Erfolgreicher HCD-Start in eine schwierige Saison

Der HC Davos ist mit einem 3:2-Testspielsieg gegen Dynamo Pardubice erfolgreich in die Eishockey-Saison 2018/19 gestartet. Dies darf allerdings nicht darüber hinweg täuschen, dass der HCD diesen Winter kleinere Brötchen backen muss: Eine ganze Reihe von Abgängen sowie neuen Spielern, die zumindest Fragezeichen aufwerfen, lassen vermuten, dass eine schwierige Saison bevorsteht. 

«Der HC Davos spielt wirtschaftlich schon eine Weile nicht mehr in der höchsten Schweizer Eishockey-Elite und mutiert in der NLA langsam zu einem Ausbildungsklub.» Solche Voten sind in HCD-Fankreisen seit Jahren zu hören.
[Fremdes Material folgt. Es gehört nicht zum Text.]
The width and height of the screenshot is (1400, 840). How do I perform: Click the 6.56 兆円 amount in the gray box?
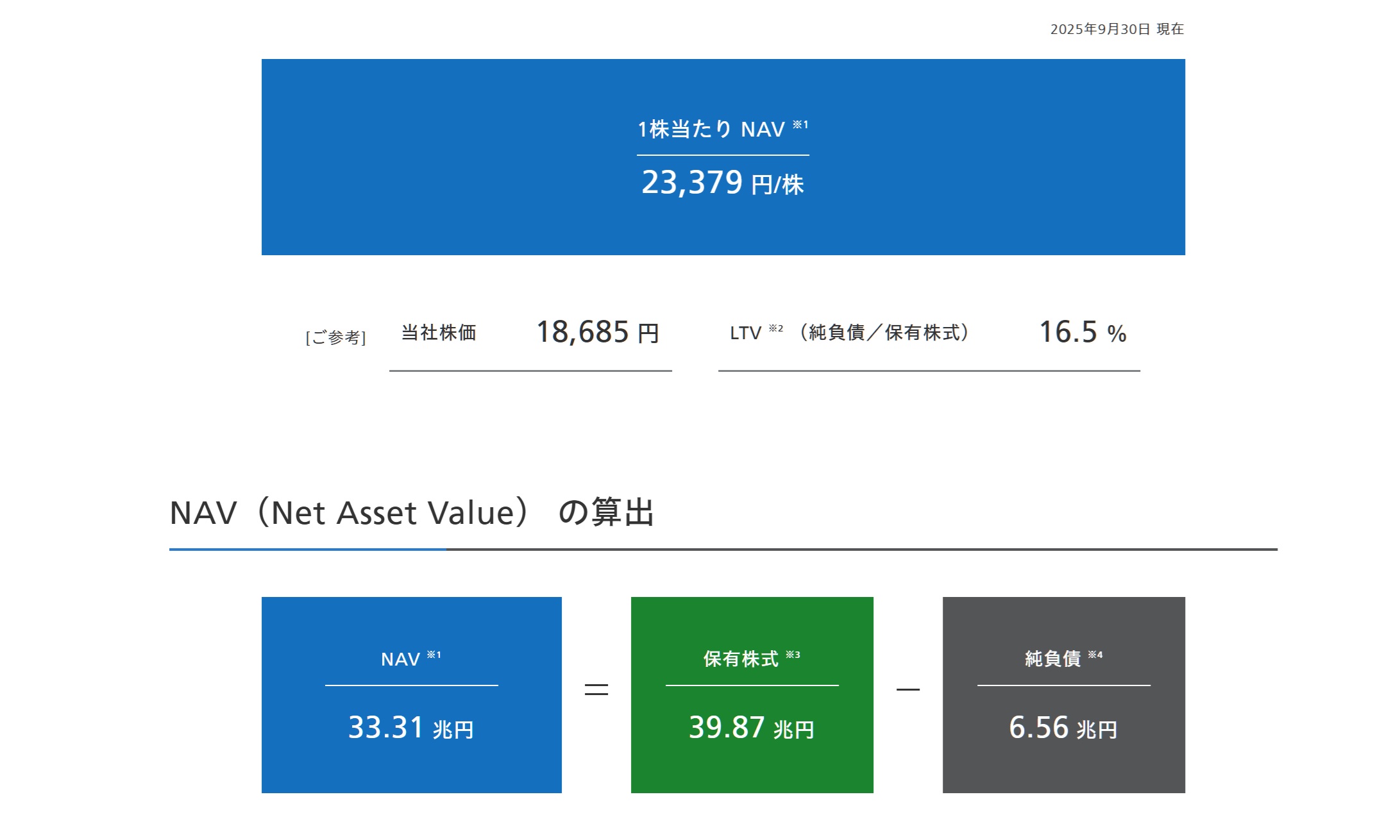click(1063, 728)

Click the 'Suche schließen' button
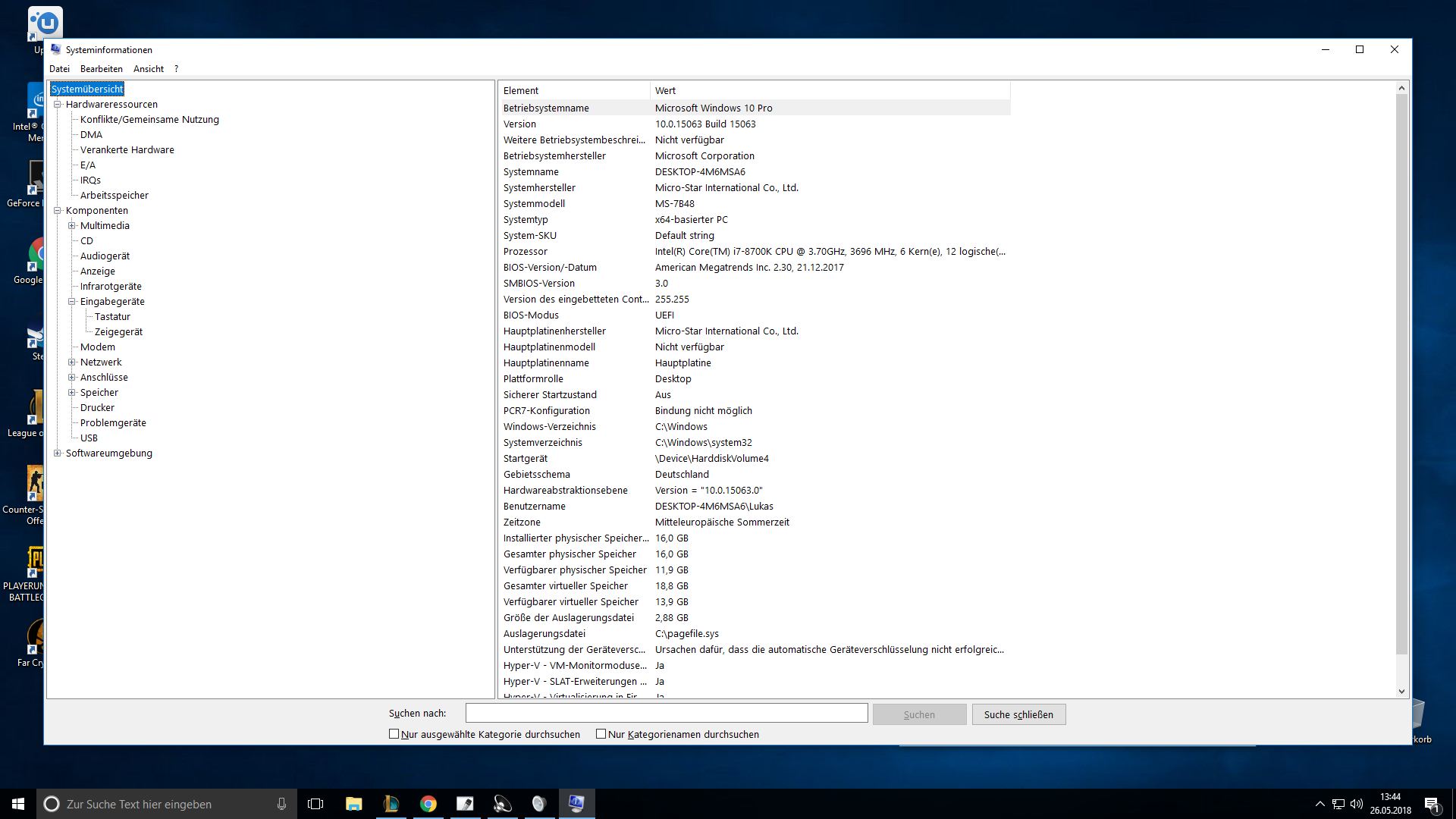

Nach der schwachen letzten Saison mit dem Viertelfinal-Out gegen Biel dürften die Bündner auch in der kommenden Saison einen schwierigen Stand haben, über sich hinauszuwachsen, zumal sich das Gesicht des Rekordmeisters erneut deutlich ändern wird. Allein im Sommer verliessen eine ganze Reihe prominenter Spieler den HCD: Mit Dario Simion, der die Goalgetter-Hoffnungen nie erfüllen konnte, Center Samuel Walser, dem verletzungsgeplagten Gregory Sciaroni und dem mannschaftsdienlichen Mauro Jörg verliessen vier Schweizer Spieler den HCD, die einst das neue Davoser Fundament unter Coach Arno del Curto hätten aufbauen sollen. Und die Nachwuchs-Talente Nando Eggenberger und Ken Jäger versuchen ihr Glück neu in Kanada, bzw. in Schweden. 

 

 

 
Ersetzt werden sollen sie von einer Reihe Spieler mit «Potenzial». Der «Star-Transfer» ist der Zuzug der einstigen Ambri-Legende Inti Pestoni, der sich in den vergangenen beiden Saisons bei den ZSC Lions nicht wunschgemäss durchsetzen konnte. Bleibt abzuwarten, ob HCD-Coach Arno del Curto den offensiven Schillerfalter wieder zum Fliegen bringen kann. Auch Luca Hischier hofft, seiner Hockey-Karriere in Davos Schwung zu verleihen: Beim SC Bern kam er in den beiden letzten Saisons wenig prominent zum Einsatz und skorte bei 73 Einsätzen 6 Tore und 7 Assists. Aus der «Konkursmasse» des abgestiegenen EHC Kloten bediente sich der HCD ausserdem beim 20-jährigen Center Thierry Bader und beim Verteidiger-Rückkehrer Lukas Stoop.

Nygren derzeit letzter verbliebener Söldner

Auch bei den ausländischen Verstärkungen ist kein Stein auf dem andern geblieben: Topskorer Broc Little ist weg, der tschechische Internationale Robert Kousal auch – und zu allem Übel wechselte im Sommer auch Stürmer Anton Rödin zu den Anaheim Ducks in die NHL. Auf der Haben-Seite stehen vor allem Fragezeichen: Als einzig verbliebene Konstante ist Verteidiger Magnus Nygren an Bord des HCD, das Comeback des rekonvaleszenten finnischen Stürmer Perttu Lindgren hängt weiterhin in der Schwebe. Immerhin konnte die Klubleitung zuletzt den Zuzug des Amerikaners Shane Prince vermelden, der zuvor in 139 Partien in der NHL 15 Tore und 27 Assists erzielt hat. Ob Prince die gewünschte Verstärkung sein wird? Ausserdem testet der HCD in den Testspielen in den kommenden Wochen den Finnen Sami Sandell, der vergangene Saison in Finnlands stärkster Liga immerhin 48 Skorerpunkte (16/32) in 53 Spielen realisieren konnte. Weil immer noch offen ist, wann (und ob) Lindgren wieder auf Davoser Eis auflaufen kann, sucht der HCD derzeit nach einer weiteren ausländischen Verstärkung.

 

Der Start in die Preseason ist dem HCD gestern Abend gleichwohl geglückt: Beim Rozpis Mountfield Cup 2018 im tschechischen Hradec Králové setzten sich die Gelb-Blauen gegen Dynamo Pardubice aus der höchsten tschechischen Liga mit 3:2 durch. Die Tore für die Bündner erzielten Nygren und die jungen Stürmer Yannick Frehner und Tino Kessler. Im nächsten Spiel treffen die Bündner am Samstag auf Mountfield HK.